The Apostle Peter warns us:

"Be alert and of sober mind. Your enemy the devil prowls around like a roaring lion looking for someone to devour." (1 Peter 5:8)

And Solomon instructs us:

"Above all else, guard your heart, for everything you do flows from it." (Proverbs 4:23)

Scripture never teaches us to walk through life assuming we are immune from consequences. Instead, God repeatedly calls us to remain alert, attentive, and guarded.

One of the enemy's greatest deceptions is convincing us that we can step outside God's boundaries without experiencing pain.

He whispers:

  • "No one will know."

  • "You deserve this."

  • "It's not that serious."

  • "You can handle it."

  • "You can always fix it later."

But sin rarely announces its consequences upfront.

Often, it begins with a moment of distraction, a small compromise, or the assumption that the rules don't apply to us.

Putting Up Emotional and Spiritual Stop Signs

Just as parking lots have stop signs and crosswalks to prevent accidents, God gives us emotional and spiritual guardrails to protect us.

We "look both ways" when we:

  • Stay connected to God through prayer and Scripture.

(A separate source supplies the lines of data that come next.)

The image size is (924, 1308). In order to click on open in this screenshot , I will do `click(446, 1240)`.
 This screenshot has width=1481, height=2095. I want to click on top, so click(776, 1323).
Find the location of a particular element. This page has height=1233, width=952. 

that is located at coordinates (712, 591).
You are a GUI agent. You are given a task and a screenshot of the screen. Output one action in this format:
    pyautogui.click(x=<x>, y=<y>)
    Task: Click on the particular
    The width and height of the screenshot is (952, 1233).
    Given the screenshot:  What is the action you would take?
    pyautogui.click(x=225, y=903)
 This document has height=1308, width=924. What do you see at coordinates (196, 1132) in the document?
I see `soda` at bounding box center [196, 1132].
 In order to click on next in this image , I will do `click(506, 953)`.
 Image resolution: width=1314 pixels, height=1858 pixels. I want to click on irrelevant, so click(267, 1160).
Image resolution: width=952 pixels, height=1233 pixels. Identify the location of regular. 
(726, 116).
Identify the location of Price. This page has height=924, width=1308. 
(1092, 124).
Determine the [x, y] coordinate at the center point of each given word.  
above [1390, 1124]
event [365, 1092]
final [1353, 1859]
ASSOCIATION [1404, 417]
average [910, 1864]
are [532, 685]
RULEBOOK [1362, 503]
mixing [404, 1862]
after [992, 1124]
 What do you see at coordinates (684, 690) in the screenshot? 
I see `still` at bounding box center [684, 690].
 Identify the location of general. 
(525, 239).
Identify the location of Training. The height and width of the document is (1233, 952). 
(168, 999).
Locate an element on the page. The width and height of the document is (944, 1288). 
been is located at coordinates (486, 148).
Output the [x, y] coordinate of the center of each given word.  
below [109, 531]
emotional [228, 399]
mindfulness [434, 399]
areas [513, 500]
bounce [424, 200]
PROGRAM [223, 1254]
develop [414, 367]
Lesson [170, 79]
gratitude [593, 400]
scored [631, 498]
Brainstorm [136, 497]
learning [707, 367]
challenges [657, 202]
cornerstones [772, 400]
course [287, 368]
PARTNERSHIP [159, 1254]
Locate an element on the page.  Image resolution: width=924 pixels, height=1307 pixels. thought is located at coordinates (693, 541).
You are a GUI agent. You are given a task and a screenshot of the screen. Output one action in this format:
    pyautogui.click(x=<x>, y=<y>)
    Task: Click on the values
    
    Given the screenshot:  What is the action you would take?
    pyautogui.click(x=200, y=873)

  • Pay attention to our emotional health.

  • Recognize our stress levels and limitations.

  • Seek help when anxiety, depression, or trauma begin affecting our functioning.

  • Listen to the conviction of the Holy Spirit.

  • Invite trusted people to speak into our lives.

  • Maintain healthy boundaries.

  • Stay accountable in our relationships.

  • Slow down before making emotionally driven decisions.

Seeking help is not weakness.

Paying attention to your mental health is not selfish.

Establishing boundaries is not unloving.

These are all forms of wisdom.

Final Thoughts

Before crossing the street, our parents taught us to stop, pay attention, and look both ways.

Perhaps our Heavenly Father is still teaching us the same lesson.

Before making a decision...
Before speaking in anger...
Before crossing a boundary...
Before assuming you have the right-of-way...

Slow down. Pay attention. Guard your heart. Stay alert. And remember to look both ways.